Пурпурно-красный. Весело, по-детски шаловливо, как дитя, она надписывает конверт Оуэну, довольная тем, что благодаря фломастеру почерк у нее выглядит заковыристым и размашистым — она и не подозревала, что может так писать.
«Она — твоя, — написала Кирстен. — Ты знаешь, что надо делать».
Потом она пожалела, что послала письмо. Едва не пожалела. Подумала было позвонить Оуэну и объяснить. О, порви его, сама не знаю, что на меня, черт побери, нашло, пожалуйста, плюнь на него, забудь, скажет она. Ты же меня знаешь: болтаю, что в голову придет. Забудь об этом, о'кей?

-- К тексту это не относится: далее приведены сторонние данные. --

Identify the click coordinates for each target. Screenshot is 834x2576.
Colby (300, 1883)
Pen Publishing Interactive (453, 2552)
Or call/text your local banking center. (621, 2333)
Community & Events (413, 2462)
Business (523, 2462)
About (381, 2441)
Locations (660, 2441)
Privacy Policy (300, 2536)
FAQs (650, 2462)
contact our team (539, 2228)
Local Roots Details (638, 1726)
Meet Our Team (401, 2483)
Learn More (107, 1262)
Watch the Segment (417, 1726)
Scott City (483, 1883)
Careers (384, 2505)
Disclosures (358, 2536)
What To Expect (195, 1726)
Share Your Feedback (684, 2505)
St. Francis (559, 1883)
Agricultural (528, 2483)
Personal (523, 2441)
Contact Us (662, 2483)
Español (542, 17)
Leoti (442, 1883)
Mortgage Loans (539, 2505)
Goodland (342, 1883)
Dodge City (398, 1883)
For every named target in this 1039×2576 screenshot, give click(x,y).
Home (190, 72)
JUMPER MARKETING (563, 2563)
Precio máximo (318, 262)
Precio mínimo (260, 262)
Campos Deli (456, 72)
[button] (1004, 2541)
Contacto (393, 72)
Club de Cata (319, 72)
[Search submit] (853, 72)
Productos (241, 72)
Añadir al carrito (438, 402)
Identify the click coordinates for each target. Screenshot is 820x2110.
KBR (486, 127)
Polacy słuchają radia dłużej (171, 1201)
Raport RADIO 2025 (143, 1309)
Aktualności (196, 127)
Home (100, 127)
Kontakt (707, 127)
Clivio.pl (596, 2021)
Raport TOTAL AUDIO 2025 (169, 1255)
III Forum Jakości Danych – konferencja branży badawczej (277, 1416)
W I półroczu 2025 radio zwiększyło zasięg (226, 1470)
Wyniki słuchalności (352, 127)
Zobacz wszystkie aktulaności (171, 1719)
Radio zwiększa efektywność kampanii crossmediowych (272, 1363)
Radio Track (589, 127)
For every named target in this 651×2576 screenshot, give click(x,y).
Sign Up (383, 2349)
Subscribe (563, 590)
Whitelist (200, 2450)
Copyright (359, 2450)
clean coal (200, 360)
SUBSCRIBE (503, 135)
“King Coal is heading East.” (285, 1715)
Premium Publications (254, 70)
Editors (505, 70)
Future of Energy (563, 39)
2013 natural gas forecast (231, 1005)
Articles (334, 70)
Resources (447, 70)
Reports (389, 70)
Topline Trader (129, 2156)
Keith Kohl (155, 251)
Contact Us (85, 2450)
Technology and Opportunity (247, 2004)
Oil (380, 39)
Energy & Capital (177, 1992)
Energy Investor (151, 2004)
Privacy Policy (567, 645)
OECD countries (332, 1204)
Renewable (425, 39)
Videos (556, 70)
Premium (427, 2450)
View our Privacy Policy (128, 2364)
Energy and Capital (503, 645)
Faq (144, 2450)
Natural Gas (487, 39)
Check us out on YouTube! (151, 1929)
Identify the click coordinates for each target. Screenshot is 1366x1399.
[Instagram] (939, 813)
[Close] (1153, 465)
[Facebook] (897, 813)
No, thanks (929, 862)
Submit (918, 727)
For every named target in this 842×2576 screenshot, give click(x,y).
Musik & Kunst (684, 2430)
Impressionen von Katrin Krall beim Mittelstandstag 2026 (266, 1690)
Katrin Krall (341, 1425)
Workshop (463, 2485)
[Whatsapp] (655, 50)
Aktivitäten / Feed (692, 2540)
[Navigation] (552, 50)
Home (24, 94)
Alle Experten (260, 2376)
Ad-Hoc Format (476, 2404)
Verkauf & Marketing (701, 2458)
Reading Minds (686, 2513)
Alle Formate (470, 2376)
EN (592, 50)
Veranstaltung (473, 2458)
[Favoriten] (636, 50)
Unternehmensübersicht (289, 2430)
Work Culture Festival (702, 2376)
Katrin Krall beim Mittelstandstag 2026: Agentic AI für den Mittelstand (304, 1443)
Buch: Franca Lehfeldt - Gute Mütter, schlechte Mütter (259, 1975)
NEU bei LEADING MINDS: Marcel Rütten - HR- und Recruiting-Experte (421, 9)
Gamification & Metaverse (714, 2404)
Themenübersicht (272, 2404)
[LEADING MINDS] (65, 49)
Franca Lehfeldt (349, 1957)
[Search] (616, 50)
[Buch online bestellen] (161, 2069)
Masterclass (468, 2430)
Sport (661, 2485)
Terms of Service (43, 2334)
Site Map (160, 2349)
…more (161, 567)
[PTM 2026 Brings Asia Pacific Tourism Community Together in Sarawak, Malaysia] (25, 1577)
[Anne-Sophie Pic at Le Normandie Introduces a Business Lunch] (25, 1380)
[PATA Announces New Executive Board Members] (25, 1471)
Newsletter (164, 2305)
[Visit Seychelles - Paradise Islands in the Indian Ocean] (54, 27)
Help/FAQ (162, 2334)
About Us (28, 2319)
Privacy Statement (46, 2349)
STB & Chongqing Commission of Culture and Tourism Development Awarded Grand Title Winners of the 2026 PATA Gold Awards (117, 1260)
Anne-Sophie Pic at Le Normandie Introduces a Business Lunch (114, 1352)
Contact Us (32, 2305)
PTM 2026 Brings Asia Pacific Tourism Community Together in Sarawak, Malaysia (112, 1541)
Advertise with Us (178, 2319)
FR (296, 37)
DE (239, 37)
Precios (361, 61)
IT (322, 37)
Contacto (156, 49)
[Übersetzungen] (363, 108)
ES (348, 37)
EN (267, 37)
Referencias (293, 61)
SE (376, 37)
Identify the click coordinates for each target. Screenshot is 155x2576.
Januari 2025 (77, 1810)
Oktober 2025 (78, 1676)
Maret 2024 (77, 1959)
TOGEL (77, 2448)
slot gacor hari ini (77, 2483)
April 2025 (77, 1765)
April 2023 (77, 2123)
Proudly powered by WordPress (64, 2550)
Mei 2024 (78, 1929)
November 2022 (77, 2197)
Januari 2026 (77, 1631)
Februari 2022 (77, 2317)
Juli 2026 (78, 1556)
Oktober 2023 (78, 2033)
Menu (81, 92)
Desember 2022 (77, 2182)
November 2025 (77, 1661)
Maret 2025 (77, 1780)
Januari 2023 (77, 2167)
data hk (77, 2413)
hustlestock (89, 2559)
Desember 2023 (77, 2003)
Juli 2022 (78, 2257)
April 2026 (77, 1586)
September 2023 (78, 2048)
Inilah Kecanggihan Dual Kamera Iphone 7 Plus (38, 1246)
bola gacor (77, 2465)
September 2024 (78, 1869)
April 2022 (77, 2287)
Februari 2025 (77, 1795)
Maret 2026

Звонил телефон, но это ни разу не был Оуэн; звонила Изабелла. Из Вашингтона, потом из Нью-Йорка. Потом из Нассау.
Кирстен нет поблизости, Кирстен не может подойти к телефону, Кирстен в библиотеке, в медпункте, гуляет у реки, бесцельно бродит по городу. У Кирстен температура — 103 градуса. Кирстен голодает. Кирстен молчит. (Это ее последняя проделка! Она неутомима по части изобретательности.)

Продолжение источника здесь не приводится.